Maxi's is a functional, no-frills Cantonese dining room in Flushing's 38th Ave corridor — come for the food, not the atmosphere. Walk-ins work fine on weekdays; weekends move fast so arrive early. It draws a local crowd that knows what it's ordering, so if you're unfamiliar with Hong Kong-style noodles or Cantonese seafood, ask the staff what's good that day rather than defaulting to the menu.
Location
135-11 38th Ave, Flushing, NY 11354
New York City, United States
Compare Maxi's Noodle
| Venue | Cuisine | Price | Booking Difficulty |
|---|---|---|---|
| Maxi's Noodle | Easy | ||
| Le Bernardin | French, Seafood | $$$$ | Unknown |
| Atomix | Modern Korean, Korean | $$$$ | Unknown |
| Per Se | French, Contemporary | $$$$ | Unknown |
| Masa | Sushi, Japanese | $$$$ | Unknown |
| Eleven Madison Park | French, Vegan | $$$$ | Unknown |
Side-by-side comparison to help you decide where to book.
Also Consider
- Le Bernardin, French, Seafood, $$$$
- Atomix, Modern Korean, Korean, $$$$
- Per Se, French, Contemporary, $$$$
- Masa, Sushi, Japanese, $$$$
- Eleven Madison Park, French, Vegan, $$$$
How Maxi's Noodle Compares in New York City
Maxi's Noodle and the Manhattan fine-dining tier occupy entirely different positions, that gap is the point. Le Bernardin, Eleven Madison Park, and Per Se are all $$$$, require advance booking of weeks or months, centre the experience on service and environment as much as the food itself. Maxi's asks nothing of the kind. If your priority is eating well at low friction and low cost, Maxi's wins on both counts. If you want a multi-course progression with wine pairings and a polished room, those three are the right call instead.

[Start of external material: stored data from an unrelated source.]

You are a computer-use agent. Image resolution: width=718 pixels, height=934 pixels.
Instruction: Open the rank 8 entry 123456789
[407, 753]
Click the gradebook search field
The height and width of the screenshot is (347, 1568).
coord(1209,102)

Atomix and Masa sit at the tasting-menu extreme of New York's Asian dining spectrum, serious, expensive, difficult to book. Maxi's represents the other end: walk-in accessible, priced for regulars, focused on a specific regional tradition executed at a high level. For a food-focused visitor who has already done the tasting-menu circuit and wants something grounded in how Flushing actually eats, Maxi's is the more interesting choice on a given weekday lunch. For a special-occasion dinner with a budget to match, Atomix or Masa will deliver an experience Maxi's does not attempt to be.
If you are building a broader New York City itinerary and want to cover more ground, Pearl's guides to restaurants, bars, and experiences across the city are the practical starting point. For comparison, serious destination restaurants elsewhere in the US worth benchmarking include The French Laundry in Napa, Lazy Bear in San Francisco, and Providence in Los Angeles, all of which operate at the tasting-menu level that Maxi's does not compete, and does not need to.